Wordt het minimalisme ook toegepast op de interface zelf?
Van der Meij: "Zeker! In het begin is het heel zinvol om bepaalde functies weg te laten, waardoor de basisfuncties begrepen zullen worden. En de ‘undo’-knop, waarvan Carroll de voornaamste promotor is geweest, is heel nuttig om het experimenteren te stimuleren."
Kunt u wat specifieker zijn over de principes achter een minimalistisch ontwerp?

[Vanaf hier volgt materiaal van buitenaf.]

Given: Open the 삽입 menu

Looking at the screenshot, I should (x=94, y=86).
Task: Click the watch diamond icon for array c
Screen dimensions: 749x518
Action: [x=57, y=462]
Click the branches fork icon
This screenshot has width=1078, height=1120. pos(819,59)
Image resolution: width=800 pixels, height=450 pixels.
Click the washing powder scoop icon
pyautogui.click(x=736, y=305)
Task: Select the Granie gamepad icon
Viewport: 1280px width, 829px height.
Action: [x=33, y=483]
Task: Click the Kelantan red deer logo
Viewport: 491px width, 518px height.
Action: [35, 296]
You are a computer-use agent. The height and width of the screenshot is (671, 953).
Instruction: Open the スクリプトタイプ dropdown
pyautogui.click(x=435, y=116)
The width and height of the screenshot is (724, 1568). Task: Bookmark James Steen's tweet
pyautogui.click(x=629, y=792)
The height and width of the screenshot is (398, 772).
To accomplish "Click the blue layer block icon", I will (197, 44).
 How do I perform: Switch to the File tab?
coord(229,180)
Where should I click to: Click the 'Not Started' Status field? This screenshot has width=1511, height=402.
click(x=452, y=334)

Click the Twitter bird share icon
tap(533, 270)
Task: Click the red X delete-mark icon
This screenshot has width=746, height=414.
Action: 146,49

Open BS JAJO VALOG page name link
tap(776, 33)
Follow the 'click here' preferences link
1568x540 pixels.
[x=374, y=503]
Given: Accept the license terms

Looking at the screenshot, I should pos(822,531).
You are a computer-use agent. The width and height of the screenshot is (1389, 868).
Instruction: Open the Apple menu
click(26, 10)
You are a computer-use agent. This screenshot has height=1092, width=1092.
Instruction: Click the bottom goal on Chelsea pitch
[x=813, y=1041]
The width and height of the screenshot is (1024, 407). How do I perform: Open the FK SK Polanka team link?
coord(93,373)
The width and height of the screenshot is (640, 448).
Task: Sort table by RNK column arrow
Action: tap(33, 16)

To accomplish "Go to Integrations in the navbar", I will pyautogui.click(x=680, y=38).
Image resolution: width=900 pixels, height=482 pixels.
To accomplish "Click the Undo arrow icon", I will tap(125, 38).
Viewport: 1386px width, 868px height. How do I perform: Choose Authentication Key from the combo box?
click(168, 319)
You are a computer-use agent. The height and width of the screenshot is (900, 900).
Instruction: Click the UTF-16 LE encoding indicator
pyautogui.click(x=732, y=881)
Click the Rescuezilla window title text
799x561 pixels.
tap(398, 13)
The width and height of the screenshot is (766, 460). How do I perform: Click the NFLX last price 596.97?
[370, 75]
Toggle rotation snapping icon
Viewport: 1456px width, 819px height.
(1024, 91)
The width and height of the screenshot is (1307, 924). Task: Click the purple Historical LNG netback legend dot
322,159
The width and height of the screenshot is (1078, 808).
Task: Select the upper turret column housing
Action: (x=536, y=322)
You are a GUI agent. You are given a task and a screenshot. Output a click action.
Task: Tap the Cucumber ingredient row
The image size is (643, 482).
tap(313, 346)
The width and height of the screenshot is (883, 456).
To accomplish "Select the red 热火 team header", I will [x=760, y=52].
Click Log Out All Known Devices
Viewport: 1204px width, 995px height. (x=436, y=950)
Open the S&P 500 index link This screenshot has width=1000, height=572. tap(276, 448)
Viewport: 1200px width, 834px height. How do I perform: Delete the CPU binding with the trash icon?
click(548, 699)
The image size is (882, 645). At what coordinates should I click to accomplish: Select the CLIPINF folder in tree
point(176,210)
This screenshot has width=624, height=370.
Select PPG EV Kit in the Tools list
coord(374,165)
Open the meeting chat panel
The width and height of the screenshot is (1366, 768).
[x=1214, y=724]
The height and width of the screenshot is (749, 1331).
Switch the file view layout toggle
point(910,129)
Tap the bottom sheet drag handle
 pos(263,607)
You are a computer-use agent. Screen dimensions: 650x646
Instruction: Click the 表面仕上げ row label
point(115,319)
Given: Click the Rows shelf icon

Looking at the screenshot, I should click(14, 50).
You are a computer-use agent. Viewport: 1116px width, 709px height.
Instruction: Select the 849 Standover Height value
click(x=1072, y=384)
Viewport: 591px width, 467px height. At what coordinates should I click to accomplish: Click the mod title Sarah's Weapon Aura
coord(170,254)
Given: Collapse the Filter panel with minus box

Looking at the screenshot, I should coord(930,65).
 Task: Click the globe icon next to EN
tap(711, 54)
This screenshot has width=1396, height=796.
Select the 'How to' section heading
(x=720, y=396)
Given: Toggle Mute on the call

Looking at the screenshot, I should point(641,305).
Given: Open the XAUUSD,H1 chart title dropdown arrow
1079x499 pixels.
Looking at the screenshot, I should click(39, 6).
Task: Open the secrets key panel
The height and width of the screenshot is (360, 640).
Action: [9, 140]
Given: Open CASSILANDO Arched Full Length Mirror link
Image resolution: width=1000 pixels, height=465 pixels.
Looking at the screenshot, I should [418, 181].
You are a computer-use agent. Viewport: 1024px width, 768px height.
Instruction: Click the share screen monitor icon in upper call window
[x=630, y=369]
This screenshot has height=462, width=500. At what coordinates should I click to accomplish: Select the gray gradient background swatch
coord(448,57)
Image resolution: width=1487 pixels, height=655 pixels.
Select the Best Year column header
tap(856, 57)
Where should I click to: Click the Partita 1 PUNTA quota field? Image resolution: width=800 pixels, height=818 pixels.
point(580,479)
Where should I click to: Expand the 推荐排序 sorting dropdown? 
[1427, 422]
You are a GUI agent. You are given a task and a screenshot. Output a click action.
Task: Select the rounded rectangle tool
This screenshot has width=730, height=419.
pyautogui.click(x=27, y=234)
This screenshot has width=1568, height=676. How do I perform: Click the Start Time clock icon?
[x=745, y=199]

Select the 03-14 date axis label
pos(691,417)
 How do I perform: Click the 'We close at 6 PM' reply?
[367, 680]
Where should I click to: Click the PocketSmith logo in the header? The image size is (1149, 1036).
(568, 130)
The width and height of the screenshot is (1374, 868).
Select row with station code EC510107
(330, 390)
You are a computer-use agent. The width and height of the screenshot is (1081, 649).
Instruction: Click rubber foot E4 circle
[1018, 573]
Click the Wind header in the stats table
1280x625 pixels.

Van der Meij: "Dat zijn er vier. De eerste en allerbelangrijkste is dat je de gebruiker moet ondersteunen bij zijn werk; niet de gebruiker trainen op een of andere fraaie functie die niet in verband staat met zijn werk. Verder moet het geleerde zinvol zijn, je moet het kunnen gebruiken voor het dagelijkse werk. Volwassenen hebben hun algemene educatie voltooid en zijn vooral geïnteresseerd om dingen te leren die ze direct kunnen toepassen. In de derde plaats moeten gebruikers worden aangemoedigd om te leren door zelf hun lacunes en oplossingen daarvoor te vinden, zonder dat het hun verteld wordt. Ten slotte moet het ontwerp experimenteren mogelijk maken, zelfs ondersteunen. Die ondersteuning moet niet domineren, maar gewoon beschikbaar zijn indien de gebruiker dat wenst."
Hoe wijdverbreid zijn de ideeën van het minimalisme?
Van der Meij: "Een aantal mensen in Nederland werkt met dit ideeëngoed. Naast ons ontwikkelen verschillende organisaties cursussen, waarvan die van Henk Wildschut en Addo Stuur waarschijnlijk de meest spraakmakende zijn. Maar ook in het buitenland gebeurt veel. Voor een conferentie heb ik onlangs getracht verwijzingen naar het internationale gebruik van het minimalisme te vinden, en toen stuitte ik op nogal wat grote bedrijven, bijvoorbeeld Apple, Lucent Technologies, HP, WP en IBM. Die zullen het niet voor alles gebruiken, maar ik kan u verzekeren dat minimalisme de meest gebruikte benadering is voor het ontwikkelen van training voor nieuwe gebruikers."